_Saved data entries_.
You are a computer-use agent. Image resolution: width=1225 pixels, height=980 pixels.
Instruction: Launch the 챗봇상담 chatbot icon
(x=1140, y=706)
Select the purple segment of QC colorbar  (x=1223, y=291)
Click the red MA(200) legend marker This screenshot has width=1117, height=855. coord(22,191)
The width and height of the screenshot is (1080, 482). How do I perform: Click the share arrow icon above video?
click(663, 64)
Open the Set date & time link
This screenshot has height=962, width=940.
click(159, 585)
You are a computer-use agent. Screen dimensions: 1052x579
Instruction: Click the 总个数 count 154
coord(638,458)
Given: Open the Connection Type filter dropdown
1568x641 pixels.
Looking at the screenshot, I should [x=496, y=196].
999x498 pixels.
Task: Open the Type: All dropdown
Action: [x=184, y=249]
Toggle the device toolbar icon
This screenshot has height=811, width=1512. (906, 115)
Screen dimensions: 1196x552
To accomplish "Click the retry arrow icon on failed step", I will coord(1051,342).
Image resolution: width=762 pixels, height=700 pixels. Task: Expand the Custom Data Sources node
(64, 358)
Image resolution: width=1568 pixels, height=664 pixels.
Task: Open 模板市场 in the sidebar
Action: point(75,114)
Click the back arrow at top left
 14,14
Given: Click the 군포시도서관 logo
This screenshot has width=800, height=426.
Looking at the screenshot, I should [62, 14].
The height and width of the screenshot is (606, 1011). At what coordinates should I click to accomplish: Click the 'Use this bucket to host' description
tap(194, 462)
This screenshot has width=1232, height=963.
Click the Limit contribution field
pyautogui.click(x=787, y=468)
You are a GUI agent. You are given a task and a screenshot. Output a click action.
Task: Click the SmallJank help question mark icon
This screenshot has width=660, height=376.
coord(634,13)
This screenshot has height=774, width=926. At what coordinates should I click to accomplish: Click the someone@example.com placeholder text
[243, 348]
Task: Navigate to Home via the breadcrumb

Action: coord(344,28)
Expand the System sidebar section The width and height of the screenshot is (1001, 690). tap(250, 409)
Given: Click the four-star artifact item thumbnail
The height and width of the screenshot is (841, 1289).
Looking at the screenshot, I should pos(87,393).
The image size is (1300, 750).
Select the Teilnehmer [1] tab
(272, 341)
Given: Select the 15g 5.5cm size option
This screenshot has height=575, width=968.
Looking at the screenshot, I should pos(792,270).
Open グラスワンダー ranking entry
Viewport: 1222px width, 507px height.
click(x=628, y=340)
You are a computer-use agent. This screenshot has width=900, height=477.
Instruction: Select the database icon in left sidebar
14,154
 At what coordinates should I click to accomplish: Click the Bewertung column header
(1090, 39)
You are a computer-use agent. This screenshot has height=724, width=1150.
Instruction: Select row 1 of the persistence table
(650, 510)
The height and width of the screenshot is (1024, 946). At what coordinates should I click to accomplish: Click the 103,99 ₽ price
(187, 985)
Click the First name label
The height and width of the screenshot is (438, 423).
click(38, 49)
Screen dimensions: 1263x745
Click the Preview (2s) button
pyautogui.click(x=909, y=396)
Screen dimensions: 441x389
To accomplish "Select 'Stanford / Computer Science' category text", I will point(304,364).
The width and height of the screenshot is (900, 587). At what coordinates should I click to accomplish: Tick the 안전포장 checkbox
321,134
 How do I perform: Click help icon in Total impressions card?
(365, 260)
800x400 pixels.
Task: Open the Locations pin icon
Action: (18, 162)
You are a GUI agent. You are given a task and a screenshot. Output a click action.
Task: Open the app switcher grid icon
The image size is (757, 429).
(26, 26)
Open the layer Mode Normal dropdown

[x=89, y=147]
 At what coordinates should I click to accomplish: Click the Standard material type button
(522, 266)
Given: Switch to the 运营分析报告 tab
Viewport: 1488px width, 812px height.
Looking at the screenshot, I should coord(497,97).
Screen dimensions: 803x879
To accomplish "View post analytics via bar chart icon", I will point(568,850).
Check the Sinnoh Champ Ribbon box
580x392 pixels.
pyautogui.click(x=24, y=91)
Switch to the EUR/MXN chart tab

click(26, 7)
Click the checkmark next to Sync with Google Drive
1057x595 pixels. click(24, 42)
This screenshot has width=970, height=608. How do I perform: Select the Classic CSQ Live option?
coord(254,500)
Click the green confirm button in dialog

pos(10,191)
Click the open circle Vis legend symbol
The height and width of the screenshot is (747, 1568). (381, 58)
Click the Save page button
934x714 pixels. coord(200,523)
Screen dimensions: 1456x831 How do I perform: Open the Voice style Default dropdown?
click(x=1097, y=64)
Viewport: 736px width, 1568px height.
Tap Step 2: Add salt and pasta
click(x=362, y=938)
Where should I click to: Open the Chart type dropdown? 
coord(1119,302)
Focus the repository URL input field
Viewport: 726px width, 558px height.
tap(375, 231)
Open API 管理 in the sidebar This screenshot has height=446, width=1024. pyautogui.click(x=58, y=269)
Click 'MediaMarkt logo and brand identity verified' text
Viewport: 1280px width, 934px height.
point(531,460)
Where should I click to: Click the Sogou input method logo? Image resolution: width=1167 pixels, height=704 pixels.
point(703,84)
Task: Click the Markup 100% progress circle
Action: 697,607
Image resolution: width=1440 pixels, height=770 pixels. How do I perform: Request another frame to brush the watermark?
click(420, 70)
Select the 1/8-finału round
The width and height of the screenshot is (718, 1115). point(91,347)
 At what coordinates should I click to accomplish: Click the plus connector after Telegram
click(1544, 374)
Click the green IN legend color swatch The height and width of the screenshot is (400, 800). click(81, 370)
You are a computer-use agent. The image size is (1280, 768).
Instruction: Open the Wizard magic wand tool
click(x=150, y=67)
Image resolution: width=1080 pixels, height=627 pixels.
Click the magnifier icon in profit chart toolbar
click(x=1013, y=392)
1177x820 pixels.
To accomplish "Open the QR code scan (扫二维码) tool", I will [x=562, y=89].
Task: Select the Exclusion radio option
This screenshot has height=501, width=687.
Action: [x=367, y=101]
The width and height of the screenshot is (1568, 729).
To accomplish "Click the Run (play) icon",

_What you are asked to do_. Your answer must be the records above, repeated exactly.

_Output of the exercise_.
You are a computer-use agent. Image resolution: width=1225 pixels, height=980 pixels.
Instruction: Launch the 챗봇상담 chatbot icon
(x=1140, y=706)
Select the purple segment of QC colorbar  (x=1223, y=291)
Click the red MA(200) legend marker This screenshot has width=1117, height=855. coord(22,191)
The width and height of the screenshot is (1080, 482). How do I perform: Click the share arrow icon above video?
click(663, 64)
Open the Set date & time link
This screenshot has height=962, width=940.
click(159, 585)
You are a computer-use agent. Screen dimensions: 1052x579
Instruction: Click the 总个数 count 154
coord(638,458)
Given: Open the Connection Type filter dropdown
1568x641 pixels.
Looking at the screenshot, I should [x=496, y=196].
999x498 pixels.
Task: Open the Type: All dropdown
Action: [x=184, y=249]
Toggle the device toolbar icon
This screenshot has height=811, width=1512. (906, 115)
Screen dimensions: 1196x552
To accomplish "Click the retry arrow icon on failed step", I will coord(1051,342).
Image resolution: width=762 pixels, height=700 pixels. Task: Expand the Custom Data Sources node
(64, 358)
Image resolution: width=1568 pixels, height=664 pixels.
Task: Open 模板市场 in the sidebar
Action: point(75,114)
Click the back arrow at top left
 14,14
Given: Click the 군포시도서관 logo
This screenshot has width=800, height=426.
Looking at the screenshot, I should [62, 14].
The height and width of the screenshot is (606, 1011). At what coordinates should I click to accomplish: Click the 'Use this bucket to host' description
tap(194, 462)
This screenshot has width=1232, height=963.
Click the Limit contribution field
pyautogui.click(x=787, y=468)
You are a GUI agent. You are given a task and a screenshot. Output a click action.
Task: Click the SmallJank help question mark icon
This screenshot has width=660, height=376.
coord(634,13)
This screenshot has height=774, width=926. At what coordinates should I click to accomplish: Click the someone@example.com placeholder text
[243, 348]
Task: Navigate to Home via the breadcrumb

Action: coord(344,28)
Expand the System sidebar section The width and height of the screenshot is (1001, 690). tap(250, 409)
Given: Click the four-star artifact item thumbnail
The height and width of the screenshot is (841, 1289).
Looking at the screenshot, I should pos(87,393).
The image size is (1300, 750).
Select the Teilnehmer [1] tab
(272, 341)
Given: Select the 15g 5.5cm size option
This screenshot has height=575, width=968.
Looking at the screenshot, I should pos(792,270).
Open グラスワンダー ranking entry
Viewport: 1222px width, 507px height.
click(x=628, y=340)
You are a computer-use agent. This screenshot has width=900, height=477.
Instruction: Select the database icon in left sidebar
14,154
 At what coordinates should I click to accomplish: Click the Bewertung column header
(1090, 39)
You are a computer-use agent. This screenshot has height=724, width=1150.
Instruction: Select row 1 of the persistence table
(650, 510)
The height and width of the screenshot is (1024, 946). At what coordinates should I click to accomplish: Click the 103,99 ₽ price
(187, 985)
Click the First name label
The height and width of the screenshot is (438, 423).
click(38, 49)
Screen dimensions: 1263x745
Click the Preview (2s) button
pyautogui.click(x=909, y=396)
Screen dimensions: 441x389
To accomplish "Select 'Stanford / Computer Science' category text", I will point(304,364).
The width and height of the screenshot is (900, 587). At what coordinates should I click to accomplish: Tick the 안전포장 checkbox
321,134
 How do I perform: Click help icon in Total impressions card?
(365, 260)
800x400 pixels.
Task: Open the Locations pin icon
Action: (18, 162)
You are a GUI agent. You are given a task and a screenshot. Output a click action.
Task: Open the app switcher grid icon
The image size is (757, 429).
(26, 26)
Open the layer Mode Normal dropdown

[x=89, y=147]
 At what coordinates should I click to accomplish: Click the Standard material type button
(522, 266)
Given: Switch to the 运营分析报告 tab
Viewport: 1488px width, 812px height.
Looking at the screenshot, I should coord(497,97).
Screen dimensions: 803x879
To accomplish "View post analytics via bar chart icon", I will point(568,850).
Check the Sinnoh Champ Ribbon box
580x392 pixels.
pyautogui.click(x=24, y=91)
Switch to the EUR/MXN chart tab

click(26, 7)
Click the checkmark next to Sync with Google Drive
1057x595 pixels. click(24, 42)
This screenshot has width=970, height=608. How do I perform: Select the Classic CSQ Live option?
coord(254,500)
Click the green confirm button in dialog

pos(10,191)
Click the open circle Vis legend symbol
The height and width of the screenshot is (747, 1568). (381, 58)
Click the Save page button
934x714 pixels. coord(200,523)
Screen dimensions: 1456x831 How do I perform: Open the Voice style Default dropdown?
click(x=1097, y=64)
Viewport: 736px width, 1568px height.
Tap Step 2: Add salt and pasta
click(x=362, y=938)
Where should I click to: Open the Chart type dropdown? 
coord(1119,302)
Focus the repository URL input field
Viewport: 726px width, 558px height.
tap(375, 231)
Open API 管理 in the sidebar This screenshot has height=446, width=1024. pyautogui.click(x=58, y=269)
Click 'MediaMarkt logo and brand identity verified' text
Viewport: 1280px width, 934px height.
point(531,460)
Where should I click to: Click the Sogou input method logo? Image resolution: width=1167 pixels, height=704 pixels.
point(703,84)
Task: Click the Markup 100% progress circle
Action: 697,607
Image resolution: width=1440 pixels, height=770 pixels. How do I perform: Request another frame to brush the watermark?
click(420, 70)
Select the 1/8-finału round
The width and height of the screenshot is (718, 1115). point(91,347)
 At what coordinates should I click to accomplish: Click the plus connector after Telegram
click(1544, 374)
Click the green IN legend color swatch The height and width of the screenshot is (400, 800). click(81, 370)
You are a computer-use agent. The image size is (1280, 768).
Instruction: Open the Wizard magic wand tool
click(x=150, y=67)
Image resolution: width=1080 pixels, height=627 pixels.
Click the magnifier icon in profit chart toolbar
click(x=1013, y=392)
1177x820 pixels.
To accomplish "Open the QR code scan (扫二维码) tool", I will [x=562, y=89].
Task: Select the Exclusion radio option
This screenshot has height=501, width=687.
Action: [x=367, y=101]
The width and height of the screenshot is (1568, 729).
To accomplish "Click the Run (play) icon",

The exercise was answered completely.